** Opening Records supplied block **

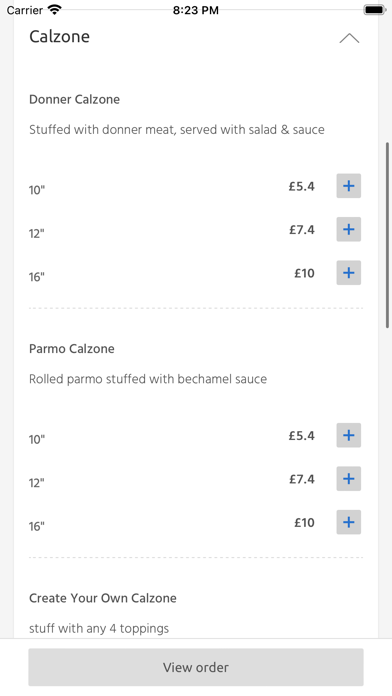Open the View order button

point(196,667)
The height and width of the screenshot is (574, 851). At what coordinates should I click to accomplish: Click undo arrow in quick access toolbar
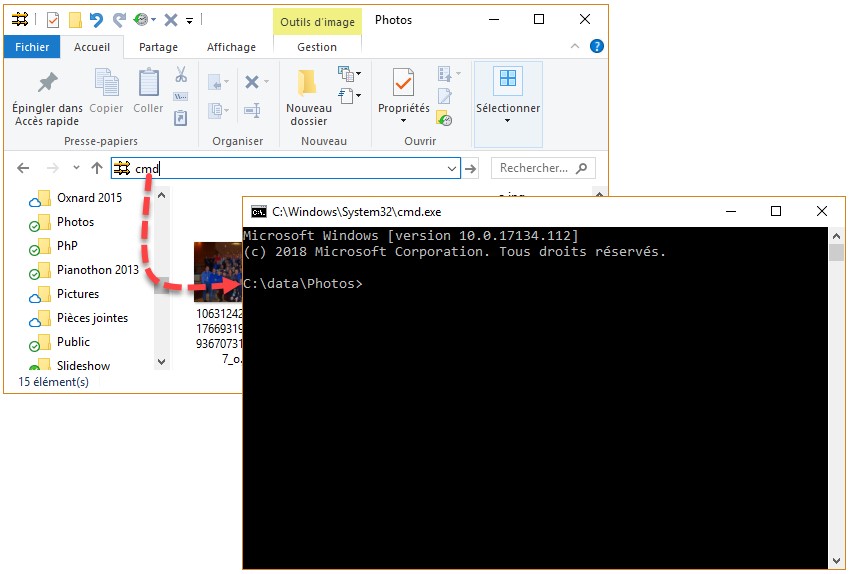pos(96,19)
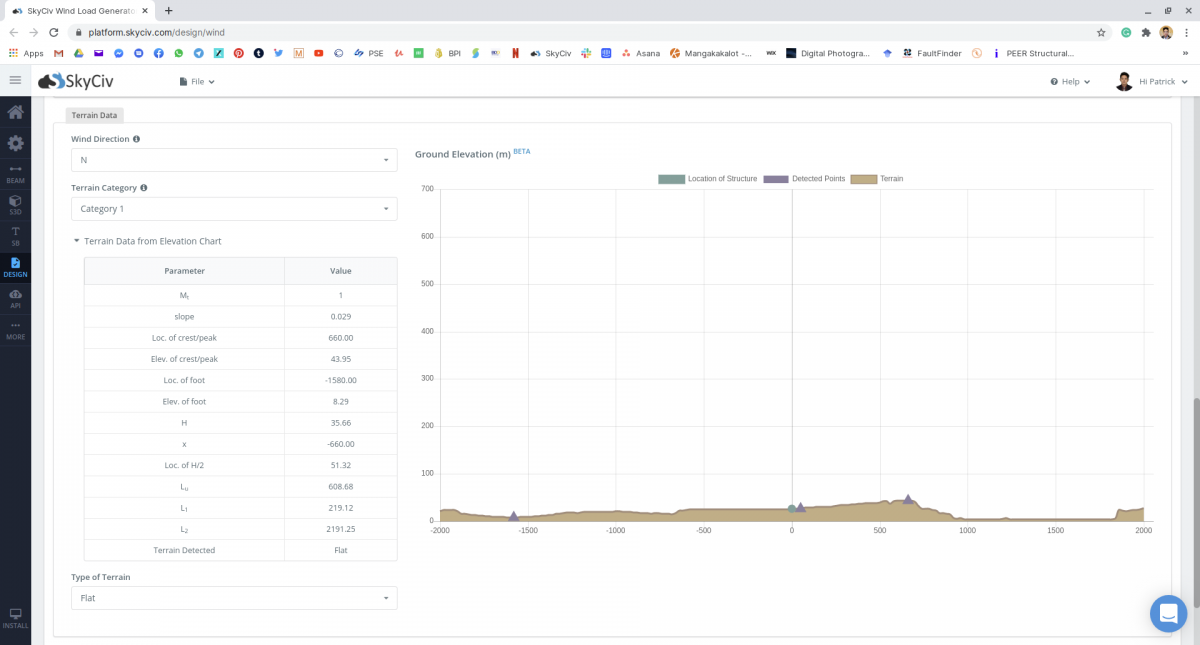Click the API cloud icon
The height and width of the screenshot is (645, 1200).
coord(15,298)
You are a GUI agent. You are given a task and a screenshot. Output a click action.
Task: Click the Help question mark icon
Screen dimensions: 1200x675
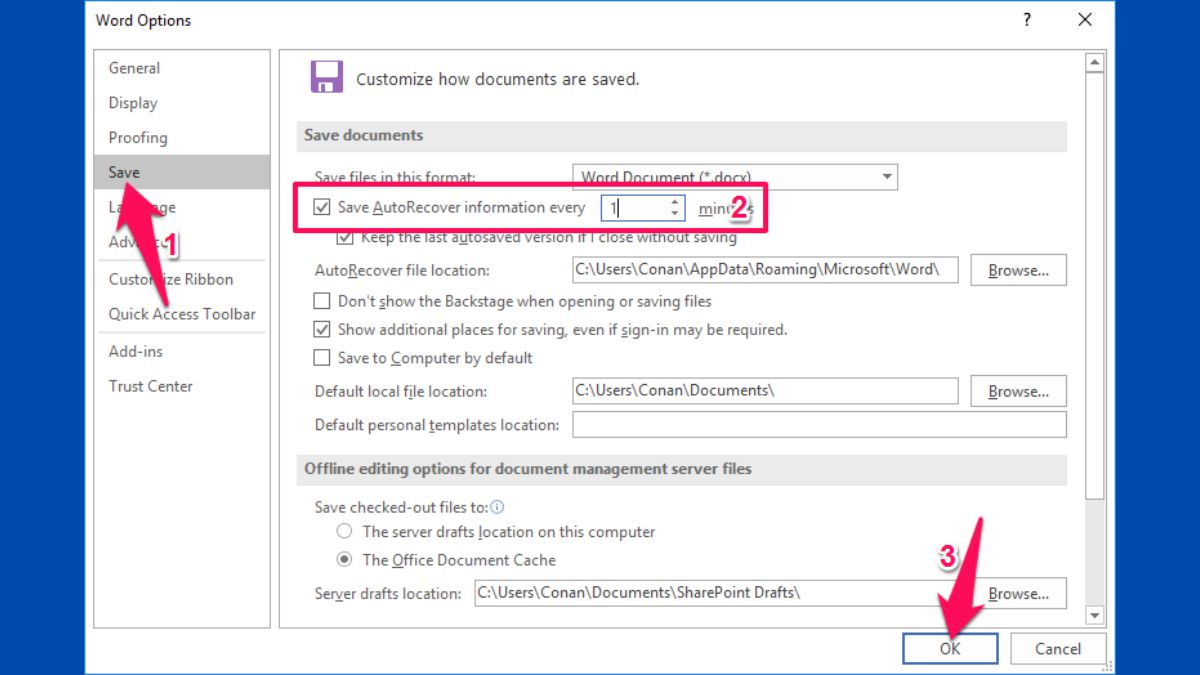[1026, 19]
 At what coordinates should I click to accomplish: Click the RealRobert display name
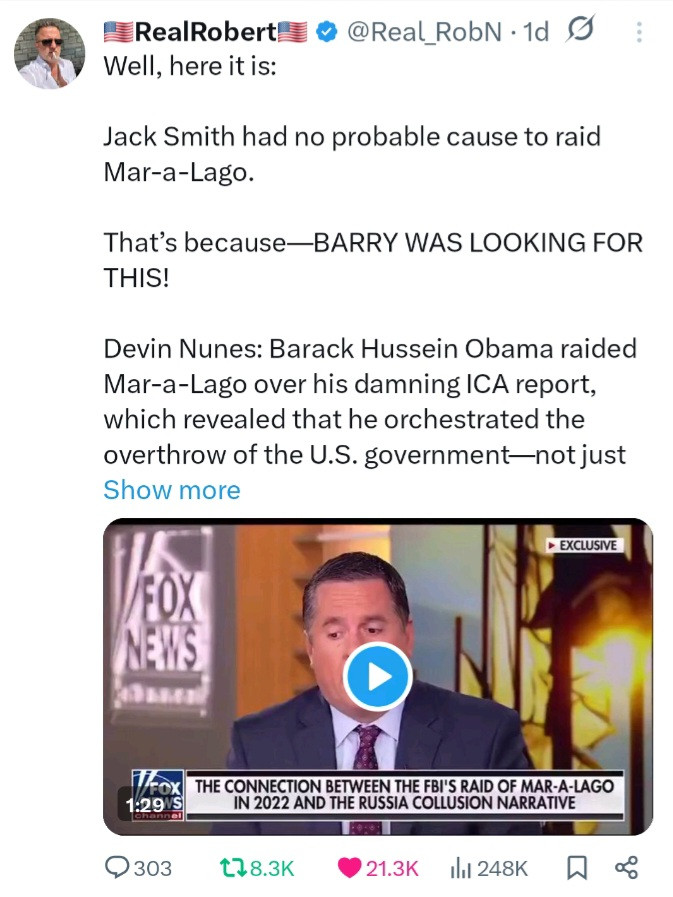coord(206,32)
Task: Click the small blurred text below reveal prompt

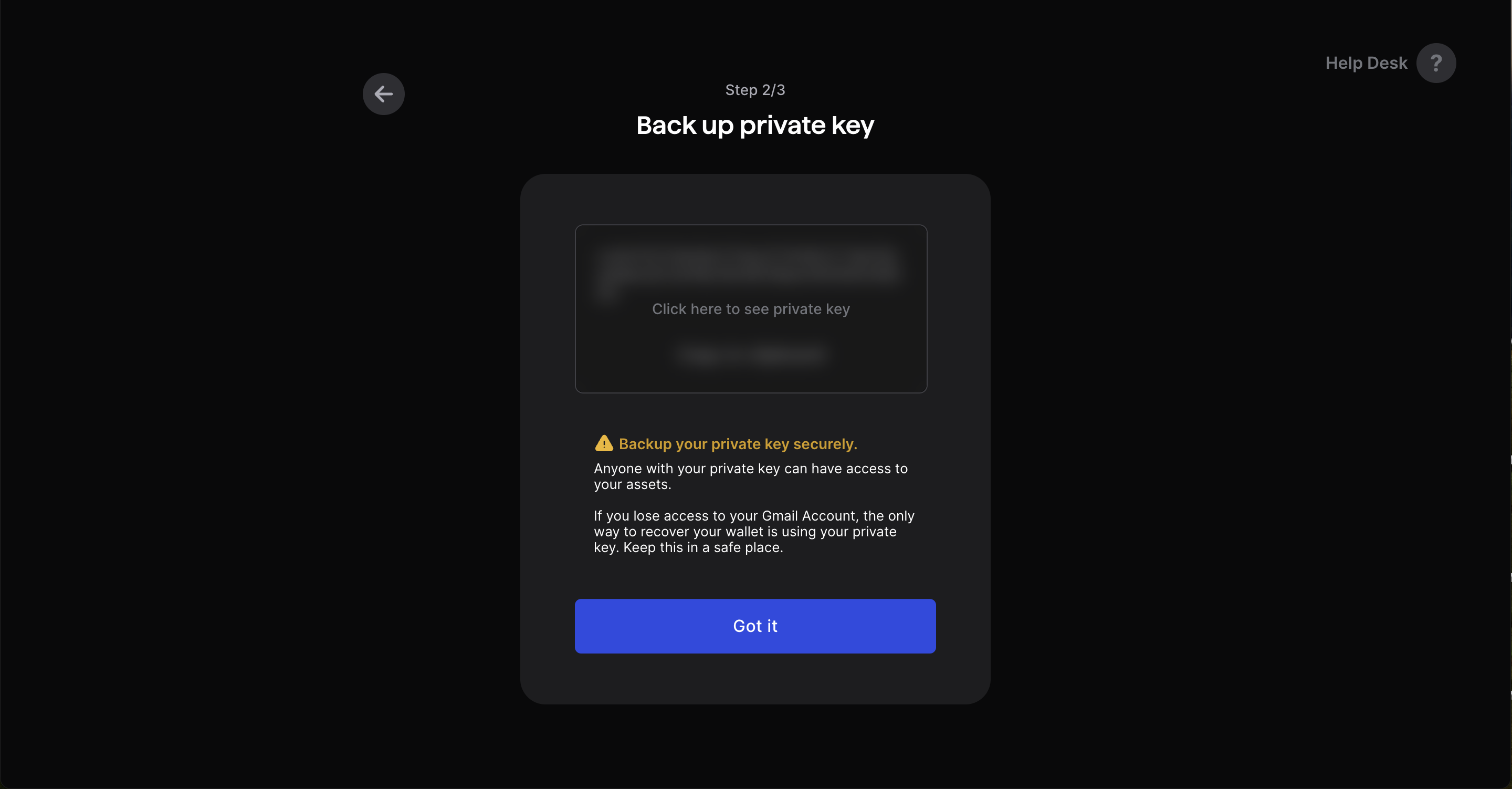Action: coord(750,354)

** Closing Records supplied block **
** Opening Records supplied block **

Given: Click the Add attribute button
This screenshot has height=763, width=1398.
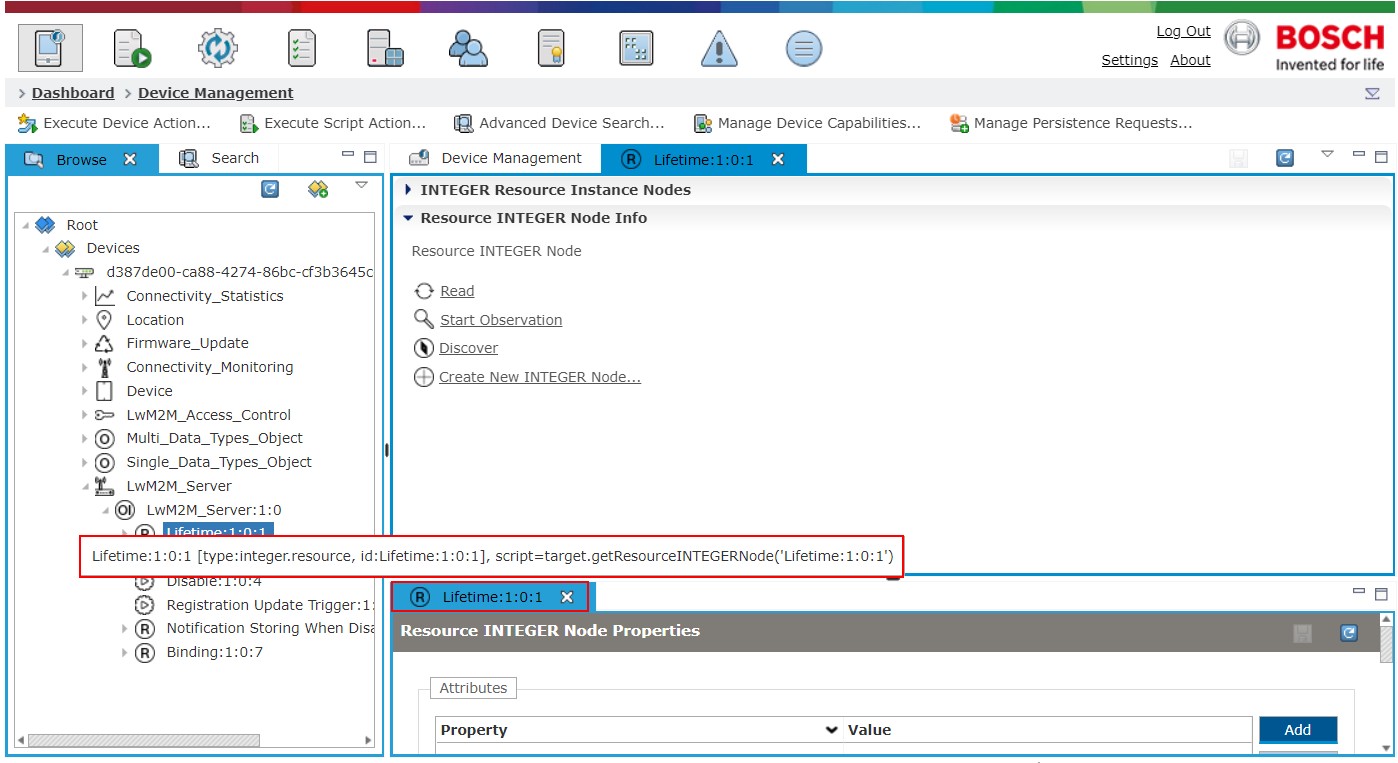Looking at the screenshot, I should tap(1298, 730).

** Closing Records supplied block **
** Opening Records supplied block **

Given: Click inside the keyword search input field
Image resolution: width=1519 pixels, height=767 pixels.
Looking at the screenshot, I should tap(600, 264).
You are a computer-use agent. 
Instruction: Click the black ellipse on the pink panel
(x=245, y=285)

** Closing Records supplied block **

About this task => Wherever the word "agent" occurs in the data above, copy the line it sits in.

Written response =>
You are a GUI agent. You are given a task and a screenshot. Output a click action.
You are a computer-use agent. 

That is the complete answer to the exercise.